The Clayton Act states: "No person shall, at the same time, serve as director or officer in any two corporations that are, by virtue of their business and location of operation, competitors..."

The other aspect of these moves is that Chinese policy seems to be moving more to a Japanese "Keiretsu" model of interlocking business relationships and shareholdings and Seaspan is following along with this trend. We have already began to see a similar direction in the Capesize trades, where a growing share of the iron-ore business is going under long-term contracts including transport and less emphasis on spot markets. Key suppliers like Vale are building their own fleets. Further the Chinese are very keen on supporting their domestic shipbuilding industries, who have increased dramatically their capacity over the last few years to become major players.

Finally, this system depend on perpetually high growth rates in the Chinese export model, where money is constantly being channeled into new capacity. Already there are signs of overheating. Seaspan has a franchise on special relations with China, but should there be a downturn where expectations are disappointed, Seaspan will be affected with such concentration in this market.

For the time being the 'smart money' continues to give strong support to this group. Wells Fargo Securities" Michael Webber upgraded Seaspan to “outperform”, calling the company “best of breed” within the containership sector(among vessel providers to liner companies, as Seaspan has no cargo system of its own and depends on liner companies to employ its vessels):

“Seaspan currently has 11 vessels scheduled for delivery in 2011 and three in 2012, which are fully financed and will increase its capacity by 53% to over 400,000-teu,” he told clients, adding: “We believe Seaspan will have capacity to materially increase its dividend and potentially fund additional growth and pay down debt, as we expect Seaspan to generate roughly US $412 mio and US$ 528 mio in Ebitda in 2011 and 2012, up 43% and 28% [year to year], respectively.”
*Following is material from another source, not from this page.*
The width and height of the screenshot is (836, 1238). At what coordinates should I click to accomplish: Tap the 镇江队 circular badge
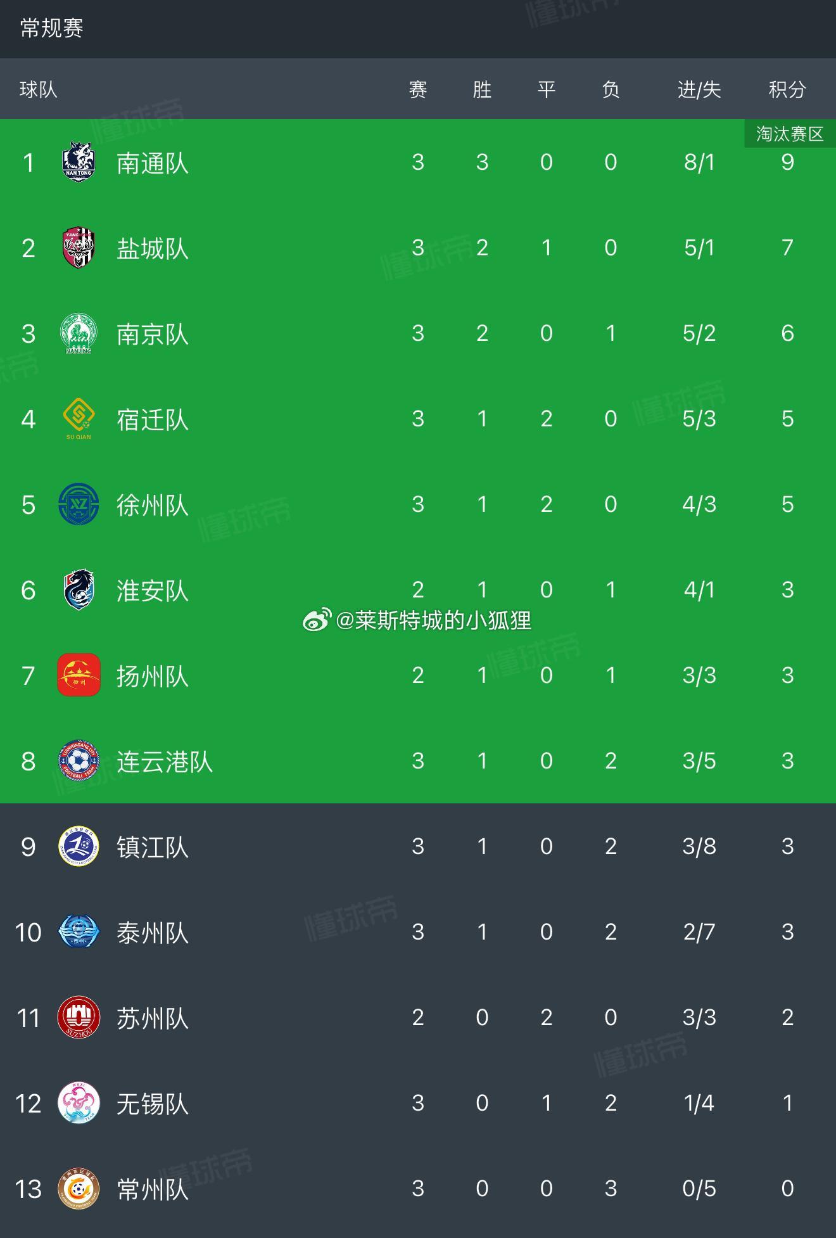(x=79, y=846)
This mirrors the China growth story with aggressive growth and high returns on growth of multiples. The underlying investment returns on DCF with residual asset value are much lower. Seaspan's asset-heavy vessel provider business model with long-term time charters is by nature a low margin business, where higher returns can only be generated by high capital gearing and rapid growth. What makes this especially appealing is that Chinese business is considered virtually "risk free" counter party risk.